College senior Becca Orleans who took the class with Powell this semester, said that she taught two Jacqueline Woodson poems to her students because she thought that Woodson was an excellent role model. “The first poem we read by her was called ‘Reading,’ and it was about how she had trouble with reading growing up,” she said. “She had her own way of doing it, where she would read the same stories over and over again until they made sense to her. I thought that was a really good role model… because here’s this really famous poet who’s won all these awards, and when she was growing up, reading was really hard for her. The poem starts with ‘I am not my sister,’ so we wrote about things we do our own way or things that make us different and being proud of those differences, so they all started with, ‘I am not.’”

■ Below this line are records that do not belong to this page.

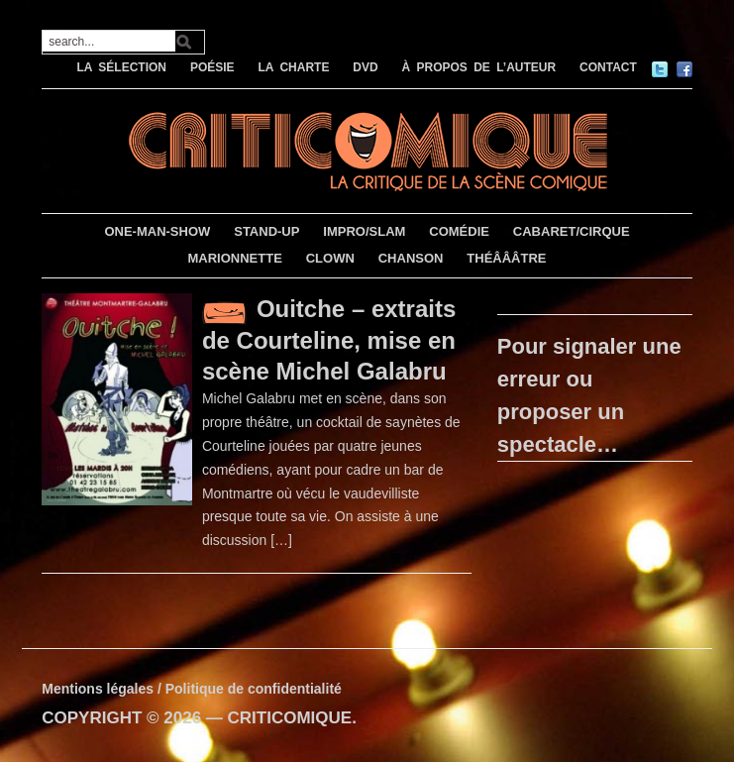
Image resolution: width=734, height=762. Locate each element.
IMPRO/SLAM (364, 231)
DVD (365, 67)
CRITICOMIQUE (290, 717)
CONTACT (608, 67)
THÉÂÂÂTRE (506, 258)
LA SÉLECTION (121, 67)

However, while Orleans was the teacher, she said she also learned a lot from her middle school students. “[The middle school classroom] is different to me in atmosphere [since] all [the students] want to do is encourage each other’s poems,” she said. “Just the way that they think is really cool — unafraid to make these crazy comparisons. This one [sixth-grade] student, Roman [Bynum-Robinson], wrote, ‘If there is no more joy, / put your attitude in space.’ Some of those lines like that, I just kind of stop and think, ‘Wow, how are you seeing the world right now? I wish I could.’”

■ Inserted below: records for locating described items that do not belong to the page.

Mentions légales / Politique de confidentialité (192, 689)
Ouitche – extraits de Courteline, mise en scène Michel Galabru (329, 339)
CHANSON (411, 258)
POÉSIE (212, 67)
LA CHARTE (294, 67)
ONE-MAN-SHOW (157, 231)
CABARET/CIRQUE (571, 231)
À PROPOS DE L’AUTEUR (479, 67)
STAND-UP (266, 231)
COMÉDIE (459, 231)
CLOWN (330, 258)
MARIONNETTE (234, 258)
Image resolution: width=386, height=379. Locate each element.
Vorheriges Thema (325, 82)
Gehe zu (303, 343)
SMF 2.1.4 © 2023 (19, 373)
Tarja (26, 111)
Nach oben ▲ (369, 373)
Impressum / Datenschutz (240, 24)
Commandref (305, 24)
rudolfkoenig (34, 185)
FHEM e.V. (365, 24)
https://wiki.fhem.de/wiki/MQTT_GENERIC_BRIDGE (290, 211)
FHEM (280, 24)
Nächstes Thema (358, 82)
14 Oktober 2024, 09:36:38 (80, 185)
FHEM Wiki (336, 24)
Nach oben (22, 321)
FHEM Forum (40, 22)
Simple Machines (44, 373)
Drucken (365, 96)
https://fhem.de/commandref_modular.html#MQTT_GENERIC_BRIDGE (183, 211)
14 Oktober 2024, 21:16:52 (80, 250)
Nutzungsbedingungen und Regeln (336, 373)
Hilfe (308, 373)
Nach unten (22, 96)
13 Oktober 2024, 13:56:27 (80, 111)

The middle school students themselves said they also enjoyed learning from Powell and College students. Sixth-grader Katherine Doane said she liked how the College students created an open atmosphere for the middle school students to be creative. “One of the things that I enjoyed about the poetry classes is that they gave enough freedom,” she said. “It wasn’t like freedom so that it was disorganized or anything — it was actually freedom to let us write and actively express some of our own ideas.” Sixth-grader Cody Slimak agreed. “I liked how they were so open, and they would give us a topic and we could freely write whatever we want off the topic,” he said.

Seventh-grader Tessa Newson said the prompts College students provided helped spark her imagination. “I got inspiration from one of the poems they read to us,” she said. “One of the lines is ‘sweet brown-sugar love,’ and I love that, and I just kept on adding on to that idea.” Sixth-grader Lily Peterson said she also enjoyed hearing what her classmates created. “My favorite part was probably everyone reading their poems at the end of class,” she said.

The reading at the Cat in the Cream acts as a celebratory culmination of the residencies taught by the College students, and it continues to be a space where the College and community gather to enjoy a night of poetry. The middle school students were proud to perform their poems in front of their families and friends. “I liked the poem I chose because of the wordplay that I did. It sounded really good,” Newson said. Slimak was also proud of his poem. “I chose to read my poem because I loved the last line. It was such a truthful line, like a ‘bam!’ moment,” he said.

Orleans said she will continue teaching the middle school students in the spring through the new WITS Program. “It’s almost like once I got that experience of being in the middle school and getting to know those kids, I can’t really imagine a college experience without them,” she said. “I do learn so much from them and feel so good every time I go in. … I just want to keep working with them and keep spending time with them and see what other amazing things they can do.”